Pictured above: Benson Lee, writer and director of independent feature film Seoul Searching. (Photo by Mark Edward Harris)

story by JAMES S. KIM

In the summer of 1986, Benson Lee was a 16-year-old teenager living in a suburb outside Philadelphia who frequently clashed with his parents over his attention to schoolwork and level of communication. Lee’s parents, who immigrated to the U.S. from South Korea in the 1960s, felt their son’s distance stemmed from his disconnectedness from his cultural heritage.

“The rift between my parents and me dealt a lot with the fact that I didn’t understand the culture where they came from, and they had a hard time accepting the culture that they were living in,” says the filmmaker, best known for his 2007 breakout documentary Planet B-Boy, in an interview with KoreAm in mid-January at The Culver Hotel in Los Angeles. “They felt that, if I went to Korea, I would come closer to understanding them, but more importantly, understand what it meant to be Korean.”

In the 1980s, the Korean summer camp was a common rite of passage for many foreign-born teens of Korean heritage. These programs sponsored by the South Korean government offered instruction in the Korean language and culture and were popular among parents, but also a draw for high schoolers eager to get away from home and meet others their age. Although a teenage Lee was reluctant to go in 1986, his parents sent him anyway. He was glad they did.

“I was pleasantly surprised because I was surrounded by so many beautiful girls and I got to meet some really cool guys that became my roommates,” Lee recalls. “It turned out to be the best summer of our lives.”

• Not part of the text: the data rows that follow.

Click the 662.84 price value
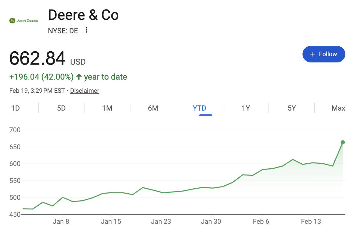Image resolution: width=352 pixels, height=232 pixels. pyautogui.click(x=37, y=58)
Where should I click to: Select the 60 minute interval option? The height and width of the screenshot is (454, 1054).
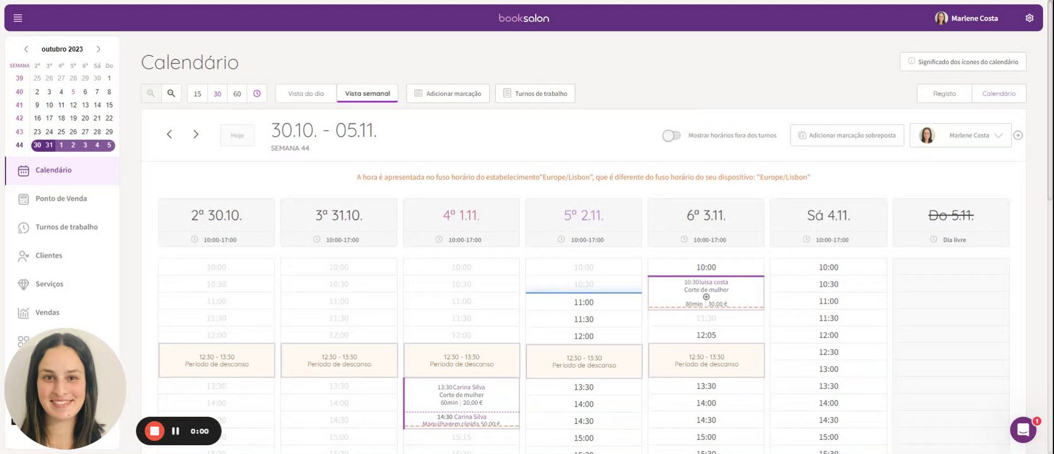click(237, 93)
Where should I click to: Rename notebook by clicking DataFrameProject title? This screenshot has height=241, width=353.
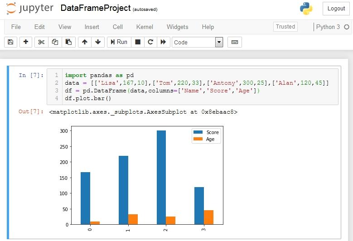(96, 9)
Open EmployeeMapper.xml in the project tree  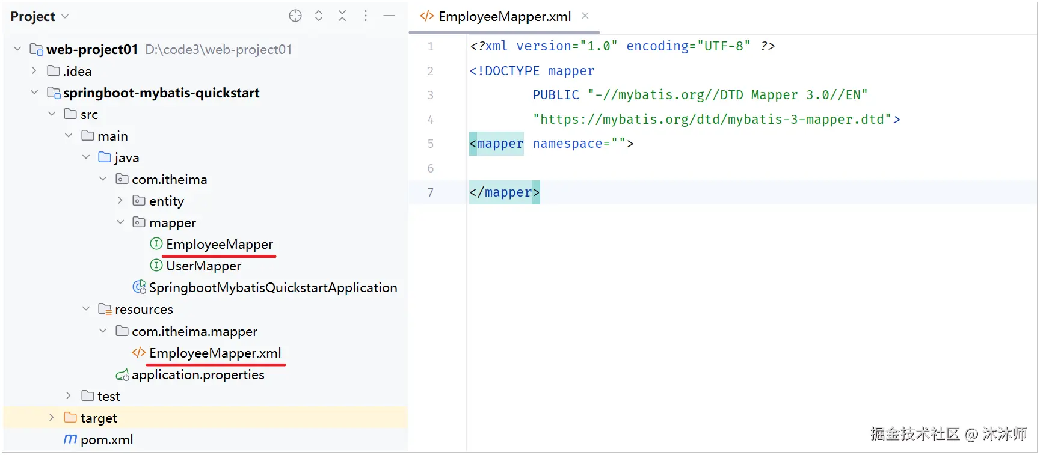(x=215, y=353)
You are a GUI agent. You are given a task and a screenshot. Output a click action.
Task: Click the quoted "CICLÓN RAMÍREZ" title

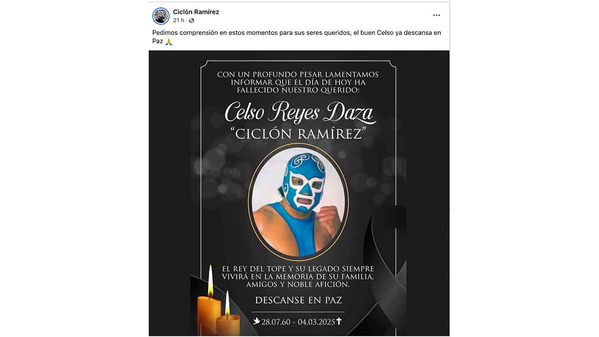(x=298, y=134)
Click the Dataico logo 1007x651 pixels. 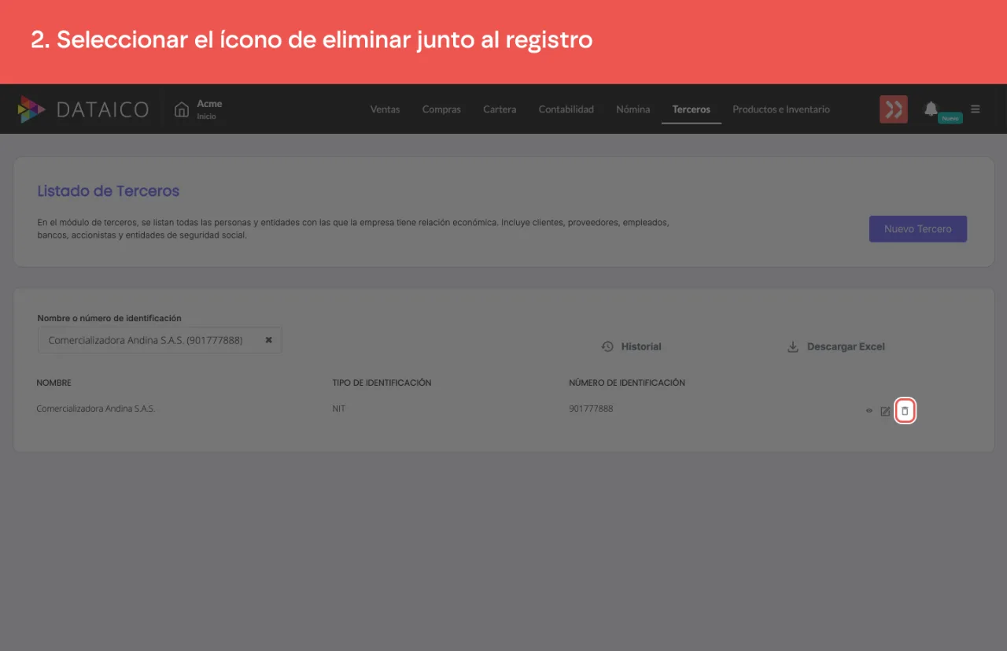[x=83, y=109]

This profound experience, which Lee says was “pivotal” in allowing him to meet other Korean Americans like himself and become reacquainted with the motherland, would motivate him, years later, to make a film based upon that summer. The idea first came to mind 16 years ago, when Lee left the Sundance Film Festival buoyed by the success of his first feature film, the drama-thriller Miss Monday. But because this story was so personal to Lee, and the timing had to be right, the film—Lee’s “passion project,” as he puts it—sat waiting as he worked on other projects over the years. Now, Seoul Searching, a coming-of-age film that pays homage to the ‘80s teen flicks of John Hughes, has finally come to fruition. The dramedy premiered at Sundance in late January to a warm reception and is set to open the Center for Asian American Media Film Festival, known as CAAMFest, in San Francisco on March 12.

“I constantly meet people, even to this day, who, when they learn about the movie, mention that they had gone on this [same] program. I think it had an impact on my generation,” says the 45-year-old Lee. “I never told [my parents] that I partied my face off with these guys from around the world, and in the process we learned something really incredible about ourselves. But we didn’t really realize that right after the program. We grew into that understanding.”

CS-Seoul-FM15-FilmStill1The ensemble cast dressed in character. 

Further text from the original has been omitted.